Une permission des signes convictionnels pour les fonctionnaires

Les gouvernements ne se prononcent pas explicitement à ce sujet pour la fonction publique, mais les Engagés et le MR prévoient d’interdire le port de signes convictionnels pour les enseignant.e.s de l’enseignement officiel.

En vue d’atteindre un taux d’emploi de 80%, il est primordial de faciliter l’accès à un emploi pour les femmes racisées qui portent un signe convictionnel. Il y a presque toujours de meilleures manières qu’une interdiction pour rassurer les usagers sur l’impartialité de la fonction publique.

Des actions positives

Les gouvernements devraient prévoir des objectifs chiffrés et des actions positives pour recruter davantage de personnes racisées.

S’attaquer structurellement au racisme

L’administration gagne à développer des mesures de prévention et de lutte contre le racisme au sein des administrations même.

Intéressant
Stimuler le devoir de mémoire


La formation continue des enseignant.e.s
L’idée de miser sur la formation continue des enseignants en mettant notamment la priorité sur « l’éducation aux médias […]la gestion des classes (en particulier multiculturelles), la montée des extrémismes et le harcèlement scolaire » est à souligner.

Nous demandons qu’une formation sur les formes structurelles et institutionnelles de racisme dans l’enseignement soit également dispensée.

Repenser le processus d’orientation vers l’enseignement spécialisé


Un pas dans la bonne direction… pour peu que l’on s’attaque aux causes de la surreprésentation de personnes racisées et de milieux populaires dans le spécialisé.

Entrées de données recueillies:
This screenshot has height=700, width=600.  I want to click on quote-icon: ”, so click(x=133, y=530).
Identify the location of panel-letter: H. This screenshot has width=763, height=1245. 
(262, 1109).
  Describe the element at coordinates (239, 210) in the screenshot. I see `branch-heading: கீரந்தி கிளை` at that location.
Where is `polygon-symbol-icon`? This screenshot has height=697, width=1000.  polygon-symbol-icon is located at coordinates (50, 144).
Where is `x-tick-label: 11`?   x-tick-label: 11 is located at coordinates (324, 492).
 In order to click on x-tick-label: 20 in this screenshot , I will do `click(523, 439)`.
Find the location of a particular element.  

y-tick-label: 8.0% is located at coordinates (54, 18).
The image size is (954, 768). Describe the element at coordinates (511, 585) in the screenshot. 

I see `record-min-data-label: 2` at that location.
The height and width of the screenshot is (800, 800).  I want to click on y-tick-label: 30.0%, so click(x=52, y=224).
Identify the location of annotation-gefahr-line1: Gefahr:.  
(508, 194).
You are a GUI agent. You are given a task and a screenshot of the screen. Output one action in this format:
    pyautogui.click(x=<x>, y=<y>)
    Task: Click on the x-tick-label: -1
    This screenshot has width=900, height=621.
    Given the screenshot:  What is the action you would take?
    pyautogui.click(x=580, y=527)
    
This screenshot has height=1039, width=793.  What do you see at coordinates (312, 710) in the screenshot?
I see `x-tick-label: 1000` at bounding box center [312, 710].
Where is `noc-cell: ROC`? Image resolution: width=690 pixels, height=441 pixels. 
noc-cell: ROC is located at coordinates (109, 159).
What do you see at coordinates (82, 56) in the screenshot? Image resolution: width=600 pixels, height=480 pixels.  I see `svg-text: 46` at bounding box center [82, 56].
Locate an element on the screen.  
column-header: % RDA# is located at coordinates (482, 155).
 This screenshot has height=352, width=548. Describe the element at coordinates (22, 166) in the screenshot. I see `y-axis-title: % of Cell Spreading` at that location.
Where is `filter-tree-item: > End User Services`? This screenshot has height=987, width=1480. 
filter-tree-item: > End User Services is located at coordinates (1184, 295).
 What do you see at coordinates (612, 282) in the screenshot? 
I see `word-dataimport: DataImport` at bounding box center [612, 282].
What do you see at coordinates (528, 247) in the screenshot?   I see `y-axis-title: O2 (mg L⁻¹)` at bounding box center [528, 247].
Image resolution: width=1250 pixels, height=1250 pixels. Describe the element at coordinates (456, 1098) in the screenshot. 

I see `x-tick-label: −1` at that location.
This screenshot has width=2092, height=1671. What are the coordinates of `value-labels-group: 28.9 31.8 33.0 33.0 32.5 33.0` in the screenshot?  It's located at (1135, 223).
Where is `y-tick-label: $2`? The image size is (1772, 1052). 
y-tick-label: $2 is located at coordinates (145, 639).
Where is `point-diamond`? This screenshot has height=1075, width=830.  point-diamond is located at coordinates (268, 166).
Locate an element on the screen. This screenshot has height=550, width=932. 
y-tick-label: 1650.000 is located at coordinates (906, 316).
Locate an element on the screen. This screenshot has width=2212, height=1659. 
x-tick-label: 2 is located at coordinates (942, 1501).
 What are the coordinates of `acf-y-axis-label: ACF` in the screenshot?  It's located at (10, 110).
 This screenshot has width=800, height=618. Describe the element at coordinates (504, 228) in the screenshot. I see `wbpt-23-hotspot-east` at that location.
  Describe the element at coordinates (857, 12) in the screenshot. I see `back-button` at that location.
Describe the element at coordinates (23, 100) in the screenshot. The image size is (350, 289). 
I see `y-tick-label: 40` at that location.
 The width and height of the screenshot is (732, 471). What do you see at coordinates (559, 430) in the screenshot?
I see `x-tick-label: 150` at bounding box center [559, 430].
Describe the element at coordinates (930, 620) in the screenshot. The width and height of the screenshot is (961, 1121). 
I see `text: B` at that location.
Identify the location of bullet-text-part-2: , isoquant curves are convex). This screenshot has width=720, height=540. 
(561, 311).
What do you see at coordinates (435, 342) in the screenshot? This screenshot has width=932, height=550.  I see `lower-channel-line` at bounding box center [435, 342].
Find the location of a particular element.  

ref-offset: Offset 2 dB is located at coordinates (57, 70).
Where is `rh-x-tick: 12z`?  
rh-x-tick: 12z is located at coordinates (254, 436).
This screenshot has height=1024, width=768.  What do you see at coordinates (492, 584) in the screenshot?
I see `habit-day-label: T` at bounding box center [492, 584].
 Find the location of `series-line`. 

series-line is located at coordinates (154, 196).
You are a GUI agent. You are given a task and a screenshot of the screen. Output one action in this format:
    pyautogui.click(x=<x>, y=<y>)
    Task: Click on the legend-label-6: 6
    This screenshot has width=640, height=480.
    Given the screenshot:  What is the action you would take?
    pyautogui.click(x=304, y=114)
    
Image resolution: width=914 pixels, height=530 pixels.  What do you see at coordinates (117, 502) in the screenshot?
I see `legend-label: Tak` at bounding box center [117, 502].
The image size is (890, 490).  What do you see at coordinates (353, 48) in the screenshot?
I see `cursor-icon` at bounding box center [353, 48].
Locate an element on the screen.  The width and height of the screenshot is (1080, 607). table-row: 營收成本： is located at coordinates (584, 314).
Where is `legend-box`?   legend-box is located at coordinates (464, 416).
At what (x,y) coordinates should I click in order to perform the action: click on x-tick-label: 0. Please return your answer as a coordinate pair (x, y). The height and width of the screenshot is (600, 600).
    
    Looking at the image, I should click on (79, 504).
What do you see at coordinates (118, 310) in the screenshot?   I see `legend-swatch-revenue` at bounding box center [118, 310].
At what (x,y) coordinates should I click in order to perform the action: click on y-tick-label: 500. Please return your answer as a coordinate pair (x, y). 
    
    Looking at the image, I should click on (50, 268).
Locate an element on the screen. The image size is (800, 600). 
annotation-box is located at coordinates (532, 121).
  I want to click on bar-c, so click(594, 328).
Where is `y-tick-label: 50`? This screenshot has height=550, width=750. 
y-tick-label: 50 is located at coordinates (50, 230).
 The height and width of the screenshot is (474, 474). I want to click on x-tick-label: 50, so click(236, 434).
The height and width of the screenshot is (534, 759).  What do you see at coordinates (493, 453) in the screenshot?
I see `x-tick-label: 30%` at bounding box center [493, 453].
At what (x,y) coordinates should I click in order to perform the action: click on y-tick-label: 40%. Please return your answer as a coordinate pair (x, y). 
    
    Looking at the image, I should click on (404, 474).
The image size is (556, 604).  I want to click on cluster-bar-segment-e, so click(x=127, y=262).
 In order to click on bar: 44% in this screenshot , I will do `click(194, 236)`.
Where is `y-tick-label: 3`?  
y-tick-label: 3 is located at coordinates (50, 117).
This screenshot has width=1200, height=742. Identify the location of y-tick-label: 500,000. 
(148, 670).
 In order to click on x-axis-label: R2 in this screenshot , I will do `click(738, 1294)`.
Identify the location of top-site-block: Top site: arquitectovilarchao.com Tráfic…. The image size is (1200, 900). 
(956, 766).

- _Consigne A_
Dans le texte à analyser, relevez les thèmes que la citation entre guillemets présente comme prioritaires pour la formation continue des enseignants.
- _Consigne B_
Répondez brièvement à ces questions sur le texte à analyser.
(i) Quels partis prévoient d'interdire le port de signes convictionnels aux enseignant.e.s de l'enseignement officiel ?
(ii) Quel taux d'emploi est visé ?
(iii) Que devraient prévoir les gouvernements pour recruter davantage de personnes racisées ?
- _Consigne C_
Prolongez le texte sur les signes convictionnels et la lutte contre le racisme à la suite de sa dernière phrase.

- _Réponse rédigée A_
- l'éducation aux médias
- la gestion des classes (en particulier multiculturelles)
- la montée des extrémismes
- le harcèlement scolaire

- _Réponse rédigée B_
(i) Les Engagés et le MR.
(ii) Un taux d'emploi de 80 %.
(iii) Des objectifs chiffrés et des actions positives.

- _Réponse rédigée C_
Faciliter l’équivalence des diplômes


La facilitation de l’équivalence des diplômes fait partie des objectifs du gouvernement, en particulier pour les soins de santé.

Nous invitons à également faciliter l’équivalence de diplômes étrangers pour d’autres secteurs que les soins de santé, qu’il s’agisse de métiers en pénurie ou non.

Que faudrait-il ajouter?
Des mesures pour diminuer la relégation scolaire des groupes fragilisés

.L’objectif du gouvernement de réformer le Pacte d’Excellence en raccourcissant le tronc commun, n’a pas quoi de rassurer. L’instauration du tronc commun jusqu’en troisième secondaire était une mesure phare pour lutter contre la relégation scolaire.

De nombreuses recherches démontrent qu’un long tronc commun favorise une réelle méritocratie – principe cher aux deux partis de la majorité.

Heureusement, le gouvernement prévoit l’évaluation « des mesures implémentées par les chantiers, leurs impacts sur les apprentissages des élèves » et la prise en compte « des principes de qualité et d’équité de l’enseignement ».

Nous invitons à étudier de près l’impact d’une réforme de la troisième année secondaire sur les élèves les plus fragilisés – élèves en situation de précarité, élèves racisés.

Des politiques pour s’attaquer à la discrimination dans l’orientation scolaire

Les inspections pourraient être mandatées pour examiner les mesures prises par les équipes scolaires pour réduire l’impact des préjugés lors des cours et de l’orientation scolaire.

Des mesures structurelles pour diminuer la discrimination à l’inscription

Un registre d’inscription centralisé contribue à réduire cette discrimination. Le fait de vérifier si les caractéristiques des élèves sont enregistrées correctement (langue parlée à la maison, caractéristiques socio-économiques) peut également réduire le risque de discrimination.

Intéressant
L’intention de rendre la culture « accessible pour toutes et tous, partout et à tout âge »

Il s’agira de prendre en compte les obstacles spécifiques auxquels différents groupes de populations racisées sont confrontés pour accéder à la culture, mais également pour être pleinemeant acteurs du monde culturel.

Que faudrait-il ajouter?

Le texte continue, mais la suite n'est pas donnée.